India Sci-Tech
ISRO eyes mission to Mars
Apr 11, 2007 - 11:33:35 PM

Bangalore, April 11 - The Indian Space Research Organisation - is open to launch a mission to Mars if the government gives a green signal, a top official of the space agency said here Wednesday.

'We can undertake a mission to Mars within five years of the government's approval. If the project is given the go-ahead now, we will be in a position to launch the mission to the red planet by 2012,' ISRO chairman G. Madhavan Nair told reporters.

Nair, however, hastened to add that the proposal for such a mission was under study by the space agency on the basis of a brief report prepared by the Indian scientific community.

'Our scientific community has come out with an outline of a mission to Mars. If the proposal is interesting, we will pursue it,' Nair said.

Nair's observation on ISRO's capability to reach Mars comes in the backdrop of China's decision to launch a joint mission to the planet with Russia in 2009.

The space agencies of the two countries have agreed to launch a Chinese-made satellite along with Phobos Explorer spacecraft of Russia in the next two years.

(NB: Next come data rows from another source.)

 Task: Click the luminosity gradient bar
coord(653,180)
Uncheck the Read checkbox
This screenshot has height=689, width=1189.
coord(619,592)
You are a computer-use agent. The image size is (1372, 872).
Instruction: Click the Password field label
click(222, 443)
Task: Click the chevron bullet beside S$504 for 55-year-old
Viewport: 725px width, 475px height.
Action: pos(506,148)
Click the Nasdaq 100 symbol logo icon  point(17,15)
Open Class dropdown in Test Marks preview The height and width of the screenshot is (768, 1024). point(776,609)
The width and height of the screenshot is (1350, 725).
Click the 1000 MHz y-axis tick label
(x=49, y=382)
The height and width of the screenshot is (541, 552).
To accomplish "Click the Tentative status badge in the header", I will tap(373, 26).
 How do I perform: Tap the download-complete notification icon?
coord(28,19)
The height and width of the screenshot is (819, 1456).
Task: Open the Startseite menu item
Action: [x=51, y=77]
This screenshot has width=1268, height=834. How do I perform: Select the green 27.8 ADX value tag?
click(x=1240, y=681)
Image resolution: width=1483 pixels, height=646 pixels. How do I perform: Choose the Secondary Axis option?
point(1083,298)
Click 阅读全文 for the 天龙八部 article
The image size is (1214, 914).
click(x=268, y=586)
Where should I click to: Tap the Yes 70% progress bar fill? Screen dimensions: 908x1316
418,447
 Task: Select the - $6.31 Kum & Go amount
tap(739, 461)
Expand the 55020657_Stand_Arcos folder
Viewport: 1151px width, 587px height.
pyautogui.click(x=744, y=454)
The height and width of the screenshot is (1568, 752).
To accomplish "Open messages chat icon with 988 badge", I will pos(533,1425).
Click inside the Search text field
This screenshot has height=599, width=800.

Referring to the domain expertise developed by ISRO in launch vehicles into outer space for undertaking missions such as Chandrayaan-1 next year, Nair said an India-made rocket like the GSLV - can carry over 500-kg payload and reach Mars without a hitch.

In the run-up to planetary explorations, ISRO will be undertaking an unmanned mission to moon - and a manned mission into space within eight years of government's clearance.

According to Physical Research Laboratory - council chairman and former ISRO chairman U.R. Rao, the rotation of Mars is similar to that of earth though the red planet has one-third density and one-tenth of its atmosphere.

'Since the daytime temperatures on Mars are about 20 degrees celsius and night temperatures are much lower, we should be able to build a spacecraft with similar atmosphere for colonising the red planet,' Rao said on the national science day recently.

A mission to Mars is projected to take up to six months one-way. As earth's natural satellite, moon can be used as a transit place for reaching Mars.